ORDERED that the order dated January 2, 2001, is affirmed;  and it is further,

ORDERED that the plaintiff is awarded one bill of costs.

The plaintiff alleged that he was injured on March 20, 1999, when he tripped and fell over a two- to three-inch height differential between old and new pavement in the defendant's parking lot.   Approximately one month after the accident, the plaintiff returned to the accident site to take photographs of the defect but discovered that the parking lot had been recently repaved and the defect was gone.   In the timely-served notice of claim, the plaintiff described the location of the defect as being “approximately 12-13 parking spaces from the entrance to the parking lot closest to the club entrance.”   After the statute of limitations expired, the defendant moved to dismiss the complaint on the ground that, among other things, the notice of claim did not set forth the exact accident location and was not properly verified.

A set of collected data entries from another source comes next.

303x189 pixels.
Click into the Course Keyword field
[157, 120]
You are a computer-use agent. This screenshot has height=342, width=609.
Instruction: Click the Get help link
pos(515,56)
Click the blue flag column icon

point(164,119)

 Pursuant to General Municipal Law § 50-e(6), “a mistake, omission, irregularity or defect made in good faith” in a notice of claim may be “corrected, supplied or disregarded” in the court's discretion, provided that the public corporation was not prejudiced thereby (see D'Alessandro v. New York City Tr. Auth., 83 N.Y.2d 891, 613 N.Y.S.2d 849, 636 N.E.2d 1382;  Palmieri v. New York City Tr. Auth., 288 A.D.2d 361, 733 N.Y.S.2d 127;  Santiago v. County of Suffolk, 280 A.D.2d 594, 720 N.Y.S.2d 540).   Here, the plaintiff's failure to more precisely describe the accident location was made in good faith.   Furthermore, the defendant did not demonstrate any actual prejudice.   The plaintiff identified the location of the accident in photographs depicting the repaved parking lot at a municipal hearing held seven months after the accident (see Calvoni v. City of New York, 280 A.D.2d 572, 720 N.Y.S.2d 796;  Matter of Santarpia v. City of New York, 231 A.D.2d 726, 647 N.Y.S.2d 861;  Davis v. New York City Hous. Auth., 200 A.D.2d 606, 606 N.Y.S.2d 718).   Moreover, even if the notice had more accurately described the location of the defect, the defendant would have been unable to conduct a more meaningful investigation since the defect had already been repaired (see Williams v. City of New York, 229 A.D.2d 114, 116-17, 654 N.Y.S.2d 775;  see also Barnes v. New York City Hous. Auth., 262 A.D.2d 46, 691 N.Y.S.2d 463).   Therefore, any “mistake, omission, irregularity, or defect” in the notice of claim was properly “corrected, supplied or disregarded” (General Municipal Law § 50-e[6] ) by the Supreme Court.

 Furthermore, the plaintiff's failure to properly verify his notice of claim was properly excused by the Supreme Court, since it does not appear that the defendant has been prejudiced thereby (see Carver v. Town of Riverhead, 231 A.D.2d 545, 546, 647 N.Y.S.2d 33;  Creary v. Village of Mamaroneck, 110 A.D.2d 870, 488 N.Y.S.2d 427;  Mahoney v. Town of Oyster Bay, 71 A.D.2d 879, 419 N.Y.S.2d 652).